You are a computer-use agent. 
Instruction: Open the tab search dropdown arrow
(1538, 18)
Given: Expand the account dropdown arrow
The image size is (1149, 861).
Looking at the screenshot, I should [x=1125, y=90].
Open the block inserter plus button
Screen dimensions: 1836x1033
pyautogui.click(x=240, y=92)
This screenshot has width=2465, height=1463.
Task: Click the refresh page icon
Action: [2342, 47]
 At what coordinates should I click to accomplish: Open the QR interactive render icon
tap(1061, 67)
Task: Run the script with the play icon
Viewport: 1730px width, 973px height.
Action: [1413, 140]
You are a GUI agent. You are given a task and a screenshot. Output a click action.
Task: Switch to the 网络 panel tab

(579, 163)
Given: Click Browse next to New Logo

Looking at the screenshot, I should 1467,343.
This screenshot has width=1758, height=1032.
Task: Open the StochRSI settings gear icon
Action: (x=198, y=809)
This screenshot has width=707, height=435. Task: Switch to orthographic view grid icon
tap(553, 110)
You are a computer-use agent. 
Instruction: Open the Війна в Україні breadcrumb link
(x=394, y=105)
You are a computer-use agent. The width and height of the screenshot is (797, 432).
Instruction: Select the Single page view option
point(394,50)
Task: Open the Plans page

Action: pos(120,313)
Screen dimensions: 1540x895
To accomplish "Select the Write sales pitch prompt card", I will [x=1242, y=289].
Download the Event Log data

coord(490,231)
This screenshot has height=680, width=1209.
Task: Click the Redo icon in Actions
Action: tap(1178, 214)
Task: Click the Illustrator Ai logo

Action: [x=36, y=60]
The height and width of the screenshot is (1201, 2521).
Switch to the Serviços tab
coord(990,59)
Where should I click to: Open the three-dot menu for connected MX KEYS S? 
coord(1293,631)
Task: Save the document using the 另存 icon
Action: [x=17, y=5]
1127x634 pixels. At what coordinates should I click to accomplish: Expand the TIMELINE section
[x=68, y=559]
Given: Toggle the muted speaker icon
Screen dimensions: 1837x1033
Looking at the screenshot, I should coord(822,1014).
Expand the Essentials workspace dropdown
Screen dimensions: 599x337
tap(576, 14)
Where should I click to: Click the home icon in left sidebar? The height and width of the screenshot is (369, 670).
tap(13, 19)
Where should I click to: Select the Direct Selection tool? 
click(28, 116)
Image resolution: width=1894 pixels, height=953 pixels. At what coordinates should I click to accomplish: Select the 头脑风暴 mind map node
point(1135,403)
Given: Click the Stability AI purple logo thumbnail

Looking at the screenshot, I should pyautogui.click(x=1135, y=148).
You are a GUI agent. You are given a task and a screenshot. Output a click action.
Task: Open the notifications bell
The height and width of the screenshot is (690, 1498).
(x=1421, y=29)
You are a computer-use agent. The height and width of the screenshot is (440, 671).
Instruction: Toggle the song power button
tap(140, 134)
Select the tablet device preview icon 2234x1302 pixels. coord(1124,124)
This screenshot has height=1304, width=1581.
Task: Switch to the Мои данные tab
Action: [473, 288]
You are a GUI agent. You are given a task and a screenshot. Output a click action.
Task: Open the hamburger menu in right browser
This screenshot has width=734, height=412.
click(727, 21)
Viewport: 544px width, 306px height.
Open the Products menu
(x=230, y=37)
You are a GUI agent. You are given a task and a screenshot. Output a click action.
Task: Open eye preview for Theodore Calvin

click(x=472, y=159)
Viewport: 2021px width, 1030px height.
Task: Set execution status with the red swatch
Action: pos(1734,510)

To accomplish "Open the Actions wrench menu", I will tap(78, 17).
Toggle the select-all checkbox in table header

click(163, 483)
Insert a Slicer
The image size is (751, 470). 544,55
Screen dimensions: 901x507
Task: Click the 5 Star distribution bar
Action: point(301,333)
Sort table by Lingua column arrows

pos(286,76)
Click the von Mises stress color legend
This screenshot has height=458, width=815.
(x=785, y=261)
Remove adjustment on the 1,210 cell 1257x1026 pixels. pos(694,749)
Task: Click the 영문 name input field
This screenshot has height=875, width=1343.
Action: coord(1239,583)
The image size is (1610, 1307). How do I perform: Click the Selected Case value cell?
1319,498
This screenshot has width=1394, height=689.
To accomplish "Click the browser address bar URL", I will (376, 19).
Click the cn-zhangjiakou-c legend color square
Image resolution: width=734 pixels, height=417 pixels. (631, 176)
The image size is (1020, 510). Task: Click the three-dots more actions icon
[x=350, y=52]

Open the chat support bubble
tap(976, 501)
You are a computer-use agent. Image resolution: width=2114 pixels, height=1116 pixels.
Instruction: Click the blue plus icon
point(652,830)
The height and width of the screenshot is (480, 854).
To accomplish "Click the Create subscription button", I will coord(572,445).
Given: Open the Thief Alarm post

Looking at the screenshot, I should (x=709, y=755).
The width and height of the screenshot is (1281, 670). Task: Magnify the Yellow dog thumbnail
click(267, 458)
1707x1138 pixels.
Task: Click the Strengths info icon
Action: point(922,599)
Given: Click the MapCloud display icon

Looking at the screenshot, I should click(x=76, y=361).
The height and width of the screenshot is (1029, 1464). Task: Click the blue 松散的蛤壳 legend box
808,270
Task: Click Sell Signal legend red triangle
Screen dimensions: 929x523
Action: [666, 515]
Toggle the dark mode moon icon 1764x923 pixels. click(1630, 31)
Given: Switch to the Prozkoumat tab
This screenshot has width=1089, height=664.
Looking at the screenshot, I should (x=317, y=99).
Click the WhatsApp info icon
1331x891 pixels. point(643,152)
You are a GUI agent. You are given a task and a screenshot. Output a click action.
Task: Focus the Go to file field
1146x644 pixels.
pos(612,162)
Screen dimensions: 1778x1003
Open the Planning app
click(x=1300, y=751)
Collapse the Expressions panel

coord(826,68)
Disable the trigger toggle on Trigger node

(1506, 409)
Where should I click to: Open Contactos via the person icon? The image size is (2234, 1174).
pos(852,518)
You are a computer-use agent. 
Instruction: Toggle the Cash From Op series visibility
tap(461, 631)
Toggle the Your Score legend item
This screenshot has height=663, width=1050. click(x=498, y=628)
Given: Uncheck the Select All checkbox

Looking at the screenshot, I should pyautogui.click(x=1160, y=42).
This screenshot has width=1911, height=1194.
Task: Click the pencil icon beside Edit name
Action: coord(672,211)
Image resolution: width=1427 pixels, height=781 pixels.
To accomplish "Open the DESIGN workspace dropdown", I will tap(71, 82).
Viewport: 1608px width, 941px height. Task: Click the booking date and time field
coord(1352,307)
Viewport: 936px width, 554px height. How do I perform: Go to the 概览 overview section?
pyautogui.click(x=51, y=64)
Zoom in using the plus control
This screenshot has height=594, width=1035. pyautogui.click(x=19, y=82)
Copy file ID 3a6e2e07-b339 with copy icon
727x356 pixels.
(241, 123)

Work to complete
Wherever the string "browser" is found in the listing above, copy the line that contains it.

Answer to this exercise
Task: Open the hamburger menu in right browser
To accomplish "Click the browser address bar URL", I will (376, 19).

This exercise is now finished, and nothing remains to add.